Defining Clinical Obesity
In January 2025, the Lancet published the conclusions of their Commission on the definition of clinical obesity, to aid clinical decision making and to guide interventions at the individual and population level.
Key Points
- Preclinical obesity is described as a physical phenotype, whereby excess adiposity is present but major signs and symptoms of organ dysfunction caused by obesity are absent. Preclinical obesity is not a pre-disease condition.
- Two main criteria are required to diagnose clinical obesity, which is described as a chronic systemic illness:
- Anthropometry establishing excess adiposity (e.g., waist circumference), in addition to BMI (can be assumed with very high BMI, e.g., > 40 kg/m2), which are appropriate to sex, age, and ethnicity.
- Signs or symptoms of current organ system dysfunction, and/or there are age-adjusted limitations to mobility or other daily living activities.
In the 2024 module on Obesity Management in Adults, the Edmonton Obesity Staging System (EOSS) tool is discussed. Stage 0 on the EOSS would be equivalent to preclinical obesity. Stages 1-4 of clinical obesity depend on BMI, comorbidities, and the degree of physical and psychological symptoms.

Blood Pressure Targets in Older Adults with Hypertension
A Cochrane review was conducted to determine the outcome differences between less aggressive (BP target < 150 to 160/95 to 105 mmHg) and conventional/more aggressive pharmacology treatments (BP target < 140/90 mmHg) for hypertension in adults age ≥ 65 years, over a 2- to 4-year follow-up. Primary outcomes included all-cause mortality, serious cardio-renal vascular adverse events, and stroke, while secondary outcomes included total serious adverse events, and the systolic and diastolic BP achieved, among other measures. Four trials were included in the updated review (n=16,732).
Findings
Treatment targeting the lower BP levels reduced stroke (high-certainty) and probably reduced total serious cardiovascular adverse events (moderate-certainty). Effects on all-cause mortality were unclear. Adverse effects were not higher with the more aggressive treatment (moderate-certainty).
Bottom Line
- For most adults age ≥ 65 years, conventional BP targets may be appropriate treatment.
- Additional research is needed for those aged ≥ 80 years and/or frail, as risks and benefits of treatment may differ.
Further information on managing hypertension can be found in the Hypertension module published in 2021.

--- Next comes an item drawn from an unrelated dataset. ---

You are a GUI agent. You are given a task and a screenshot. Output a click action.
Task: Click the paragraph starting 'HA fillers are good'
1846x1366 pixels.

Cognitive Functional Therapy and Chronic Low Back Pain
A systematic review with meta-analyses (7 RCTs) was conducted to investigate the effectiveness of cognitive functional therapy (CFT) for treating chronic nonspecific low back pain. CFT involves 3 components: making sense of pain, gradual exposure to valued activity with pain control, and healthy behavioural change. Long-term outcome (≥ 12 months) was the primary endpoint (short-term = closer to 6 weeks, medium-term = closer to 6 months). Across the 7 trials there was moderate variability in dosage, ranging between 3.6 to 7.7 sessions.
Findings
- When compared to usual care or alternate treatment:
- CFT reduced disability for all time points (low- to moderate-certainty).
- CFT was more effective in reducing pain intensity in the short-term (low-certainty), medium-term (moderate-certainty), and likely in the long-term.
- CFT improved pain self-efficacy in the medium- and long-term (high-certainty).
Bottom Line
- For those with chronic low back pain, CFT is probably more effective than usual care or alternate intervention (e.g., exercise and education), with improvements in disability, self-efficacy, and likely pain, sustained in the long-term.
Cognitive functional therapy is described in the 2024 module on Chronic Musculoskeletal Pain in Adults as a potential therapy option.

Exercise for Parkinson Disease
- A 2025 Tools for Practice article on exercise for Parkinson disease (11 systematic reviews included) reported that when compared to control, exercise produced clinically significant improvements in motor symptoms which were similar to those achieved with medications over 1 to 6 months.
- Depressive symptoms scores improved when compared to those not active, though quality of life did not show clinically meaningful change. Over a 6 to 12 month period, out of 100 patients who exercise, 6 more will avoid ≥ 1 fall when compared to control.
- Reported limitations of the reviewed studies included short study durations, non-blinded interventions, small sample sizes, and few severe patients.
Promoting exercise is in alignment with the recommendation on exercise included in the 2025 module on Parkinson Disease.